歯の痛み 

原因はそこじゃない?「歯の痛み」の意外な落とし穴

あけましておめでとうございます。副院長の義永昌也です。
1月から、本格的な受験シーズンが始まりますね。

試験に臨む際は、焦らずにまず落ち着いて問題を読み解くことが大切です。

これは歯科でも同じで、痛い歯をやみくもに治療するのではなく、まずは慌てずに原因を突き止めることが重要です。

 

◆「この歯が痛い!」だけでは治療できない?

歯医者に行ったとき、「痛いのはこの歯だ、と伝えたのにすぐに治療に入らず検査が続いた」という経験はないでしょうか。

一刻も早く痛みから解放されたいのに、レントゲンを撮られたり、別の歯をチェックされたりすると、もどかしさを感じてしまうかもしれません。

しかし、歯科医がすぐに治療に入らないのには、明確な理由があります。

歯科診療の中で、患者さんが「痛い」と感じる場所と、実際にトラブルのある場所が一致しないのは決して珍しいことではないからです。

特に、神経に達した深いむし歯で痛みが激しい場合は、その発信源を特定するのが非常に難しくなります。

歯は一度削ってしまうと元には戻せないため、このようなケースではより慎重な判断が必要となるのです。

 

◆上下でズレることも?痛みの場所が食い違う理由

こうした感覚のズレは、前歯よりも奥歯に行くほど起こりやすいことがわかっています。

歯を刺激してどの歯に触れたか当てる実験では、奥に行くほどその正解率は下がり、前後3~5本の範囲で間違えてしまう人が多くいました。

中でも第二大臼歯(前から7番目)では、ひとつ手前の第一大臼歯と勘違いする人のほうが、正解者よりも多いという結果がでています。

さらに、痛みが激しくなると上下で痛みの場所を間違えることもあります。

これは上あごの神経と下あごの神経が脳に向かう途中で合流するためで、強い痛みの信号が送られると情報が混ざり合い、正確な場所が判別できなくなってしまいます。
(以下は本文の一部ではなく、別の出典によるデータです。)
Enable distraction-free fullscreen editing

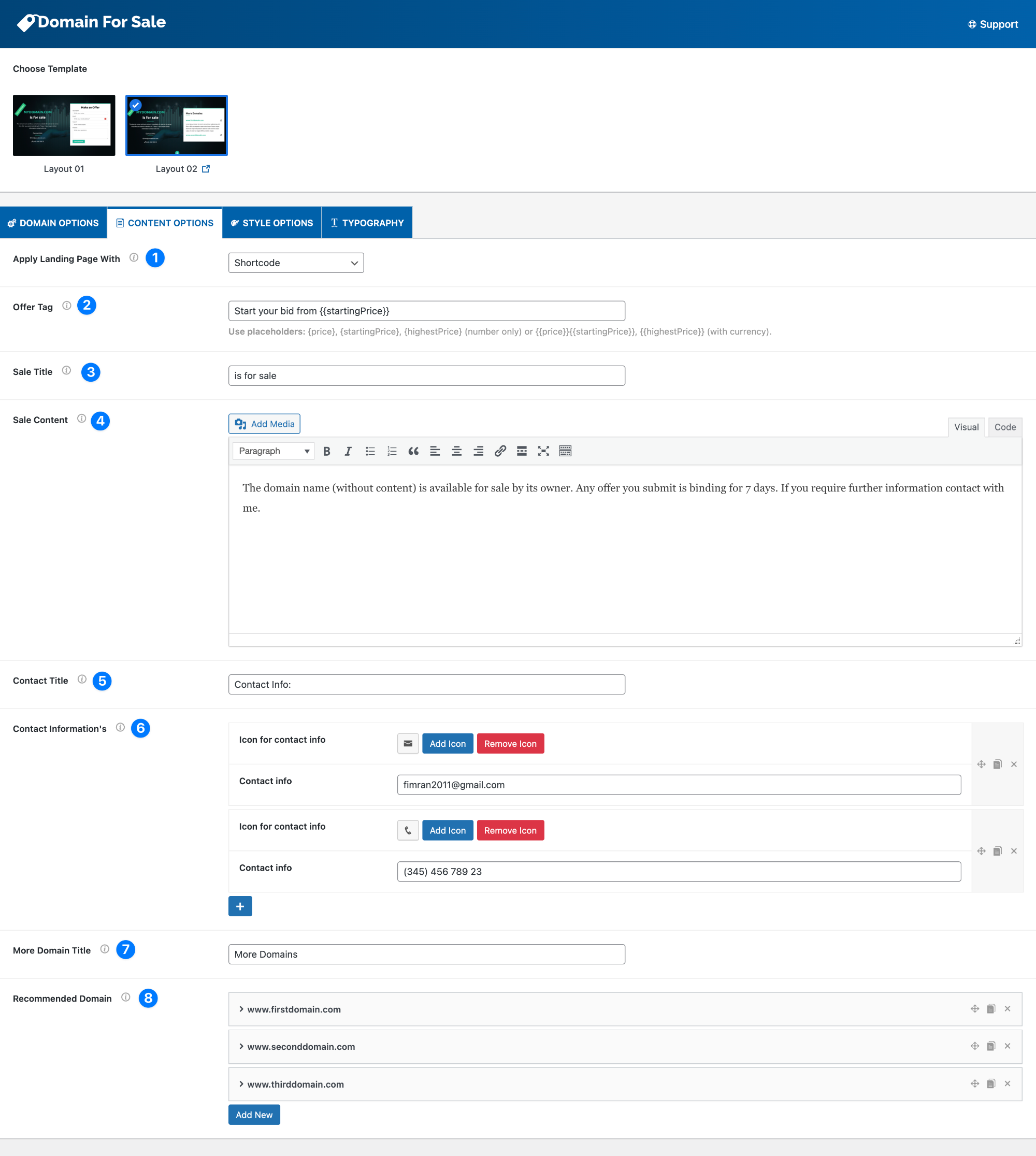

その結果、原因は下の歯なのに、「上の歯がズキズキ痛む」と感じてしまうことも少なくありません。

 

◆自己判断に頼らず、まずは詳しい検査から

痛みの原因が不明確なままの治療だと、健康な歯を無駄に削ってしまうことにもなりかねません。

そのため、歯科医師はすぐに治療に入らず、まずは「痛みの発生源」を突き止めることに全力を注ぎます。

「早く治してほしいのに…」ともどかしく感じるかもしれませんが、一連の検査は大切な歯を守るために必要なプロセスです。

 また、「どこが痛いかうまく説明できない」という場合でも、原因の場所を一緒に探していきますので、安心してご来院ください。